Dans une ville aussi grande que Paris, il est bon d’avoir des repères. Des adresses où l’on sait qu’on pourra toujours se poser ou donner un rendez-vous sans avoir à affronter des serveurs revêches, un niveau sonore assourdissant, des plats décongelés, un mauvais café. Les lieux évitant tous ces écueils sont une denrée rare, en particulier rive gauche. La métamorphose, en mai 2024, du Monaco, un rade du 13e arrondissement devenu un café-restaurant de qualité et accueillant, est donc une nouvelle d’autant plus réjouissante.
A l’angle des rues Vulpian et du Champ-de-l’Alouette, Le Monaco a gardé son nom, son immense baie vitrée et son enseigne lumineuse indiquant un débit de « Kro ». Les habitués reconnaîtront aussi le sol en terrazzo inchangé et le grand bar en Formica à l’entrée. Mais le plastique stratifié de ce dernier a été cerclé de chêne, comme celui des tables, ce qui leur confère un certain caractère.
Le nouveau propriétaire, Pierre Marfaing, qui possède aussi le Café de Mars, dans le 7e arrondissement, ne voulait pas gommer en entier l’héritage sixties, mais a dit adieu aux faux plafonds, à la déco chargée de paniers en osier, aux toiles cirées. Il a révélé le patrimoine XIXe de la salle avec son plafond haut perché et ses belles moulures – qu’il avait retrouvées couvertes d’une épaisse couche de tabac, elle aussi d’un autre siècle.

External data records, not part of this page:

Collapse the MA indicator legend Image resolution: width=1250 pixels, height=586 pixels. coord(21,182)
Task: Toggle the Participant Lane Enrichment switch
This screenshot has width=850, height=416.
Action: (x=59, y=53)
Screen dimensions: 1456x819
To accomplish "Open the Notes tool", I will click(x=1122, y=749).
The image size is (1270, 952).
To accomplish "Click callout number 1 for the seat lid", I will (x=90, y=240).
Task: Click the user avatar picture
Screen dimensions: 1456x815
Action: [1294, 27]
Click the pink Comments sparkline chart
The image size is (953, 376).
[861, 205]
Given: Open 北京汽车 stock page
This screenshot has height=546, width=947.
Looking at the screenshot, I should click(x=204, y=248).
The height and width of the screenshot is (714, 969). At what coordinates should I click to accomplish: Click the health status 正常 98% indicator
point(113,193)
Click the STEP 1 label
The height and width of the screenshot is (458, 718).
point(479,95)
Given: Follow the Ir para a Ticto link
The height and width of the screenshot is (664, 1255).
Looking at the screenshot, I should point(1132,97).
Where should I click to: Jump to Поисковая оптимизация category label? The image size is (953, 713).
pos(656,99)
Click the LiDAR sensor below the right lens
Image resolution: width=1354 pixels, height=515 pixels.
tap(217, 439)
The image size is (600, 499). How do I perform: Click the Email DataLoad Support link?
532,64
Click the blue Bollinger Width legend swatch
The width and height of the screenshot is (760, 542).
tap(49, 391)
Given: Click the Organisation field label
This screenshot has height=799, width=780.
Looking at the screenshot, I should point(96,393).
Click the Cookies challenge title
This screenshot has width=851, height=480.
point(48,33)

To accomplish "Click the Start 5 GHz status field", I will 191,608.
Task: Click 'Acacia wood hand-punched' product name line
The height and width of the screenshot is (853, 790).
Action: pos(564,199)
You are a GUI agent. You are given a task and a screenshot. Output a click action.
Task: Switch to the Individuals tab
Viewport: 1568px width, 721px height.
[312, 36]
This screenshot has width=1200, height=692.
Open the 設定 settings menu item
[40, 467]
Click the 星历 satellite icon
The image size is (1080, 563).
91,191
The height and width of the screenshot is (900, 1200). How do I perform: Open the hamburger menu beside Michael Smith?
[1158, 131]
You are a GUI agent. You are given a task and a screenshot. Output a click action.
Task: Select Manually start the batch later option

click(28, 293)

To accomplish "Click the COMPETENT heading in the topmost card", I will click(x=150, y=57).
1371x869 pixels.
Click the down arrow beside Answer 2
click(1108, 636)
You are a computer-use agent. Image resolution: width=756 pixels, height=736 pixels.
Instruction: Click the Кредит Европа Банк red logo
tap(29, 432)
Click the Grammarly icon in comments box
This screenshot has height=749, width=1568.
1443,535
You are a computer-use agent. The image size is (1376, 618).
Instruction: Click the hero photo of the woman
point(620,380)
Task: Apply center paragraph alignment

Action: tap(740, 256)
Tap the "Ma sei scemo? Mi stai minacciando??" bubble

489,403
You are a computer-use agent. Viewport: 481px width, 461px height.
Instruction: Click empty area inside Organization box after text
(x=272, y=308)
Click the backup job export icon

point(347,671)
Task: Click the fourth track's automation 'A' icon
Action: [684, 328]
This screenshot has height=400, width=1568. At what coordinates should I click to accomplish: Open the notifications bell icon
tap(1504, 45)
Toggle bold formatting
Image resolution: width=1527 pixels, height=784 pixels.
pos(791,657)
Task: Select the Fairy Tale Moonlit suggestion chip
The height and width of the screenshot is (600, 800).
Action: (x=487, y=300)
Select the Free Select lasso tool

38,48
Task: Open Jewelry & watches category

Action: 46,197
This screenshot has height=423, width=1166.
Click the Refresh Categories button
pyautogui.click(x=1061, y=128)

Quelques réminiscences britanniques
Le Monaco est ouvert tôt le matin. En semaine, on peut s’y installer dès 7 heures et, moyennant 3,50 euros, croquer dans un croissant, un cookie ou des tartines beurrées, en feuilletant un bouquin sur le design, de Vitra, ou une BD des Bidochon, mis à disposition. Le week-end, on peut faire durer le plaisir avec le brunch, qui propose à peu près tout ce qu’on attend d’un tel repas, du granola aux fruits au toast à l’avocat (avec de la feta et de la confiture de tomates), en passant par le full English breakfast. Le chef Matthew Ong est anglais. Il tenait autrefois le restaurant L’Entente, à Paris. Au Monaco, il saupoudre quelques réminiscences britanniques dans une carte bistrotière courte et de saison.
Trois (entrées), quatre (plats), trois (desserts), ça ressemble à une composition d’équipe de football, mais c’est aussi la formule efficace du dîner qui choie toutes les sensibilités, du végétarien au viandard. Pour commencer, le velouté de topinambours et anguille fumée joue habilement sur l’équilibre sucré-salé. Il ouvre aussi l’appétit pour l’assiette de fregola sarda qu’on imagine pleine de douceur.
Mais, quand la fourchette part à l’assaut de cette armée de pâtes de forme sphérique, elle récupère d’abord du roquefort, claque corsée qu’on n’avait pas du tout vue venir. Puis arrive une pistache, qui résiste sous la dent et dont la salinité titille les papilles. Le brocoli-rave, piquant et légèrement amer, achève la démonstration : sous son air débonnaire, ce plat de petites perles a du répondant. En dessert, la crème au fruit de la passion coiffée d’un crumble conclut l’affaire en beauté. Pas d’esbroufe, que du bon. Allez, tiens, avec le café, on va peut-être finir ce Bidochon commencé la semaine passée au petit déjeuner.
Fregola Sarda : 17 €. Monaco, 2, rue Vulpian, Paris 13e. Menu déjeuner à 20 €, carte le soir autour de 50 €.